楽天と日本郵政が提携した苦しい舞台裏。ユーザーにメリットはあるか
楽天への出資によって何が変わるのか
そうやって物事は着実に進むようになります。今回の楽天と日本郵政の場合もそうです。1500億円もの出資をしているため、具体的な変化を伴わなければ意味がありません。両社にとってのメリットは以下の通りです。
【日本郵政】
・ゆうパックの取扱量が増える
・アプリなど金融領域での連携ができる
・郵便局で楽天の携帯電話が販売でき、手数料に期待できる
【楽天】
・楽天モバイルの販売拠点が全国に広がり、販売数が拡大する
・ECの物流システムが整理され、サービスが強化できる
・日本郵政の合理化に向けたシステム開発などのDX案件が獲得できる
消費者にとってのメリットとは?
楽天は配送を出店業者に任せてきました。

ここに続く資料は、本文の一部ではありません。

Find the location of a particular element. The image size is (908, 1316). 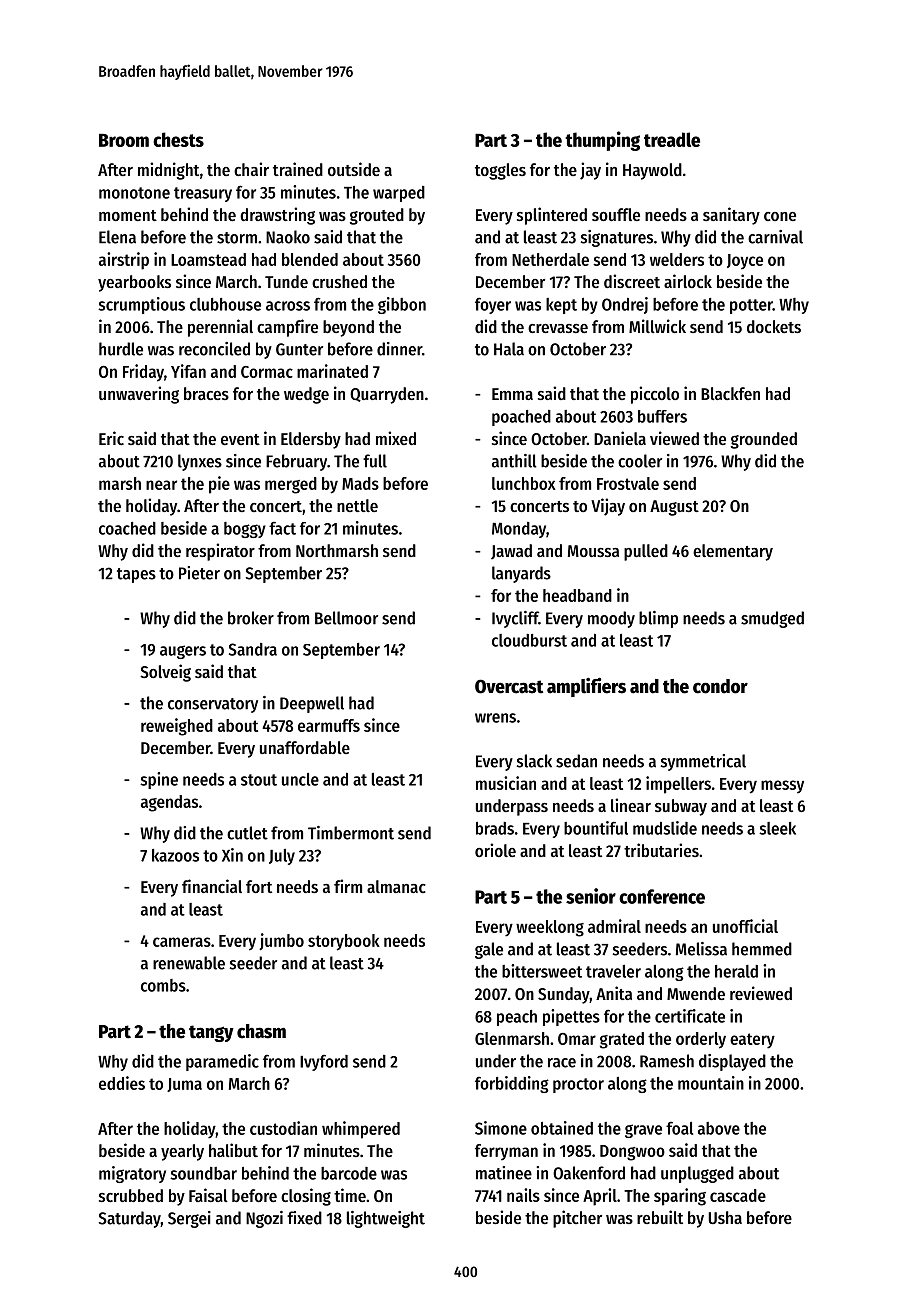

その一方で、アマゾンは自社配送網を整備しており、それが配送サービス力向上につながっていました。楽天と郵政との連携によって、消費者は即日配達などのサービス向上に期待ができます。
日本郵政は、ハガキ文化が廃れてジリ貧になる郵便事業には期待ができません。いち早く宅配便で稼げる体制が必要です。流通総額4.7兆円の楽天は、それにうってつけの相手でした。
楽天の携帯電話事業においても、郵便局という販売代理店がいることで店舗の出店費用を抑え、全国展開できます。それによって販売数の増加に期待できます。
ただし、明るい未来ばかりではありません。そもそも楽天の携帯電話事業は、他社が格安プランを投入したことで、軌道にのるとは限りません。日本郵政は巨額の資金を投じ、豪物流大手トールとの失敗もあることから、今回の資本提携も「またダメでした、てへぺろ」というわけには絶対にいかないのです。今後の楽天の携帯電話事業の業績から目が離せません。